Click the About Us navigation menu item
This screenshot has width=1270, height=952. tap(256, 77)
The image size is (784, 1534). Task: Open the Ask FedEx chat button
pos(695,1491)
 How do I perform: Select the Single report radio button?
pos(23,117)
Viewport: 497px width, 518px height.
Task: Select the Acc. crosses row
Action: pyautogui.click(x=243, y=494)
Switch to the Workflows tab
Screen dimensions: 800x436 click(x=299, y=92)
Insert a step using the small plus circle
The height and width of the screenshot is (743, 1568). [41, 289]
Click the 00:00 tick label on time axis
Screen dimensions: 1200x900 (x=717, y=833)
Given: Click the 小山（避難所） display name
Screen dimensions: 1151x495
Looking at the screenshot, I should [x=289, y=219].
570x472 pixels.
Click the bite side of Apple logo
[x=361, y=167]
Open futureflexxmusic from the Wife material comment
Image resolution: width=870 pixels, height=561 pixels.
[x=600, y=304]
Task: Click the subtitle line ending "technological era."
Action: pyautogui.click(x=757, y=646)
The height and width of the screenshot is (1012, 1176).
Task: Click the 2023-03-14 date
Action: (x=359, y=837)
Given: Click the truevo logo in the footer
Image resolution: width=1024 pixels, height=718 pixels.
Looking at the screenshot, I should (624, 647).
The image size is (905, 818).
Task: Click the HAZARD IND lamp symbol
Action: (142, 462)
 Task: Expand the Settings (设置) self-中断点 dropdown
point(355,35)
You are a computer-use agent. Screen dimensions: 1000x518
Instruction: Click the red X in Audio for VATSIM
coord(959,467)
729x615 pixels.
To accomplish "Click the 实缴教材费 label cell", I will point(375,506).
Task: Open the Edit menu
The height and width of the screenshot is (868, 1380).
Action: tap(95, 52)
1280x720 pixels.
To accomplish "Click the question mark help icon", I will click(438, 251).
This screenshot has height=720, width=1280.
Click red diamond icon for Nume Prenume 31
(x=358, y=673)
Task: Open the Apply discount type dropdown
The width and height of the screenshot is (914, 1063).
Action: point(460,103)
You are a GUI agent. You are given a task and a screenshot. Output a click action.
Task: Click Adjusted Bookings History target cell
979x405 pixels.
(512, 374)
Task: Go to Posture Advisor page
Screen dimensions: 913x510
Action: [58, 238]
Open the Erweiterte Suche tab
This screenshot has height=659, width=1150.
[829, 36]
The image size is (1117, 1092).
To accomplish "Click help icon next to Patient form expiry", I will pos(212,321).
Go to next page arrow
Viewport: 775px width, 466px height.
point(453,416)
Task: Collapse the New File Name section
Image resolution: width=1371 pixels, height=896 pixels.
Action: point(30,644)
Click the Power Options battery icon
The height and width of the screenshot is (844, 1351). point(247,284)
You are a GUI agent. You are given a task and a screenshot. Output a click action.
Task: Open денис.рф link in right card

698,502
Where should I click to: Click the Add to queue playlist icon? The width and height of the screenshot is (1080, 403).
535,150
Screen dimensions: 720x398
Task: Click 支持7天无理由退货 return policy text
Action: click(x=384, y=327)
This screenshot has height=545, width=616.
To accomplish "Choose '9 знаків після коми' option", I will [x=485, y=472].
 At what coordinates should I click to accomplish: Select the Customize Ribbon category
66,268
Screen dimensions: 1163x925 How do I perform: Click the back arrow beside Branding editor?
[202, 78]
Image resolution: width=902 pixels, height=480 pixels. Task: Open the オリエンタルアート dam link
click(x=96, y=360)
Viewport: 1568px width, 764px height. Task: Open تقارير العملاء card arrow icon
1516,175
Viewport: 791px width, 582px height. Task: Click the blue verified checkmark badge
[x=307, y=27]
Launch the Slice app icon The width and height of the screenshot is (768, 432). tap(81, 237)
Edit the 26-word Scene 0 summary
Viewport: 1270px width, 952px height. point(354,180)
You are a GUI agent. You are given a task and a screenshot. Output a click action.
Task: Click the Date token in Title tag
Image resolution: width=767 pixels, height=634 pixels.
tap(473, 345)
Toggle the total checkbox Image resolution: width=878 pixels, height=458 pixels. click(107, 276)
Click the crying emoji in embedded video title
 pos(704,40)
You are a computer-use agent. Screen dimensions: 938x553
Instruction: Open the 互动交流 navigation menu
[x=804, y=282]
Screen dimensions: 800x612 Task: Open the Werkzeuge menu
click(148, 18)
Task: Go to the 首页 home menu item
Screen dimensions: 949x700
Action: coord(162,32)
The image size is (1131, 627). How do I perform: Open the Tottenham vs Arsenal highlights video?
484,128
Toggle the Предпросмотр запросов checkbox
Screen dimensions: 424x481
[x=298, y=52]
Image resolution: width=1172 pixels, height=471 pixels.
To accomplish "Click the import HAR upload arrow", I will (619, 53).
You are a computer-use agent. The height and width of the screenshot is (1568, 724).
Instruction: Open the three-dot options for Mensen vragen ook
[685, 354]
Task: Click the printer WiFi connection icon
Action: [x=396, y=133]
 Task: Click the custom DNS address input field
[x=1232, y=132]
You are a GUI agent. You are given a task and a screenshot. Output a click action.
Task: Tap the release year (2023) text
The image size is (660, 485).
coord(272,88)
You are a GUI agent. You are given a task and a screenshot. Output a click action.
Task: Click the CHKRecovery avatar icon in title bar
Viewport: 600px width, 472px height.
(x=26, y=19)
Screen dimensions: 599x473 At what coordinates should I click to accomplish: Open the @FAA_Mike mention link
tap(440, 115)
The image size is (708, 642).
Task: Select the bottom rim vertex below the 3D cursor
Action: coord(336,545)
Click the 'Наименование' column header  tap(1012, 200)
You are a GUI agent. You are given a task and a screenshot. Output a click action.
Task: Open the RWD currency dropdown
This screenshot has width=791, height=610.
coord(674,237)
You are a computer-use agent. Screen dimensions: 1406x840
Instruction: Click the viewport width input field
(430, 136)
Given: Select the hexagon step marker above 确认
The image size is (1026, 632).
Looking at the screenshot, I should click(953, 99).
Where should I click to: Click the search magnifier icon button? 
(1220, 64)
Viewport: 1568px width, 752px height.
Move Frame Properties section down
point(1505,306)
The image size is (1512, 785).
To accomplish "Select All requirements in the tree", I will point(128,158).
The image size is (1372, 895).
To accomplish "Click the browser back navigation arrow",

# Goal of the exercise
From the records above, copy only the lines starting with the line that holds "Go to next page arrow" and going on through the line that holds "This screenshot has height=545, width=616.", exactly as written.

# Written solution
Go to next page arrow
Viewport: 775px width, 466px height.
point(453,416)
Task: Collapse the New File Name section
Image resolution: width=1371 pixels, height=896 pixels.
Action: point(30,644)
Click the Power Options battery icon
The height and width of the screenshot is (844, 1351). point(247,284)
You are a GUI agent. You are given a task and a screenshot. Output a click action.
Task: Open денис.рф link in right card

698,502
Where should I click to: Click the Add to queue playlist icon? The width and height of the screenshot is (1080, 403).
535,150
Screen dimensions: 720x398
Task: Click 支持7天无理由退货 return policy text
Action: click(x=384, y=327)
This screenshot has height=545, width=616.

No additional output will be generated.